◆ What is required
Reproduce each record below exactly as written.

◆ Material for this task
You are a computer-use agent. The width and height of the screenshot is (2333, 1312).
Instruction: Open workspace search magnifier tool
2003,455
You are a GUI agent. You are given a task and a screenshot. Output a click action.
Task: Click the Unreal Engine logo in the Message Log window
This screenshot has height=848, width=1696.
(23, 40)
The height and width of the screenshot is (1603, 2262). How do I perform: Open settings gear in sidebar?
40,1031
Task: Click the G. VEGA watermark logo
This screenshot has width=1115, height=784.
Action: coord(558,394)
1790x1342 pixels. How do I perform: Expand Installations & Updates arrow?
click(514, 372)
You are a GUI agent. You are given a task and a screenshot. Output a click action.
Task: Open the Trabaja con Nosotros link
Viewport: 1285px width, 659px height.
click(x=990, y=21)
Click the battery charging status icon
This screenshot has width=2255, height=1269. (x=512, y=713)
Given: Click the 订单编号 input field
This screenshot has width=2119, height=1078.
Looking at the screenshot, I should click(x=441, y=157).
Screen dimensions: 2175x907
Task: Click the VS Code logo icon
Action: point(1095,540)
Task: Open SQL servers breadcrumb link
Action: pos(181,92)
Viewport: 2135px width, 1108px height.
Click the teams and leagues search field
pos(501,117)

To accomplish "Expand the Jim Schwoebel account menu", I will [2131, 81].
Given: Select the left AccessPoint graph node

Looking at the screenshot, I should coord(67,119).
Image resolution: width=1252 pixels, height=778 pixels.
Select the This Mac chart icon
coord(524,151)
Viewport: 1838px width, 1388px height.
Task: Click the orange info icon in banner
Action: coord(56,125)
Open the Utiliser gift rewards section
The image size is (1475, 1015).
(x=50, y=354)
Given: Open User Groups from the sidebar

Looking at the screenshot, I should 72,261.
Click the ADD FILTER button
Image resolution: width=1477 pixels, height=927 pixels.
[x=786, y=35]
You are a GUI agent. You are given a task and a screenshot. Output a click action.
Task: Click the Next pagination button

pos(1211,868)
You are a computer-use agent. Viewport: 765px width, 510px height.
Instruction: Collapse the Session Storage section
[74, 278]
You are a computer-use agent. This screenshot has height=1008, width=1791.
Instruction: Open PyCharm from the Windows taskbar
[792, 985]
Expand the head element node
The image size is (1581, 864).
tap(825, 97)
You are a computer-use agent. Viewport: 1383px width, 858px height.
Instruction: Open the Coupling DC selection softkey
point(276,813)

◆ Reply to the task
You are a computer-use agent. The width and height of the screenshot is (2333, 1312).
Instruction: Open workspace search magnifier tool
2003,455
You are a GUI agent. You are given a task and a screenshot. Output a click action.
Task: Click the Unreal Engine logo in the Message Log window
This screenshot has height=848, width=1696.
(23, 40)
The height and width of the screenshot is (1603, 2262). How do I perform: Open settings gear in sidebar?
40,1031
Task: Click the G. VEGA watermark logo
This screenshot has width=1115, height=784.
Action: coord(558,394)
1790x1342 pixels. How do I perform: Expand Installations & Updates arrow?
click(514, 372)
You are a GUI agent. You are given a task and a screenshot. Output a click action.
Task: Open the Trabaja con Nosotros link
Viewport: 1285px width, 659px height.
click(x=990, y=21)
Click the battery charging status icon
This screenshot has width=2255, height=1269. (x=512, y=713)
Given: Click the 订单编号 input field
This screenshot has width=2119, height=1078.
Looking at the screenshot, I should click(x=441, y=157).
Screen dimensions: 2175x907
Task: Click the VS Code logo icon
Action: point(1095,540)
Task: Open SQL servers breadcrumb link
Action: pos(181,92)
Viewport: 2135px width, 1108px height.
Click the teams and leagues search field
pos(501,117)

To accomplish "Expand the Jim Schwoebel account menu", I will [2131, 81].
Given: Select the left AccessPoint graph node

Looking at the screenshot, I should coord(67,119).
Image resolution: width=1252 pixels, height=778 pixels.
Select the This Mac chart icon
coord(524,151)
Viewport: 1838px width, 1388px height.
Task: Click the orange info icon in banner
Action: coord(56,125)
Open the Utiliser gift rewards section
The image size is (1475, 1015).
(x=50, y=354)
Given: Open User Groups from the sidebar

Looking at the screenshot, I should 72,261.
Click the ADD FILTER button
Image resolution: width=1477 pixels, height=927 pixels.
[x=786, y=35]
You are a GUI agent. You are given a task and a screenshot. Output a click action.
Task: Click the Next pagination button

pos(1211,868)
You are a computer-use agent. Viewport: 765px width, 510px height.
Instruction: Collapse the Session Storage section
[74, 278]
You are a computer-use agent. This screenshot has height=1008, width=1791.
Instruction: Open PyCharm from the Windows taskbar
[792, 985]
Expand the head element node
The image size is (1581, 864).
tap(825, 97)
You are a computer-use agent. Viewport: 1383px width, 858px height.
Instruction: Open the Coupling DC selection softkey
point(276,813)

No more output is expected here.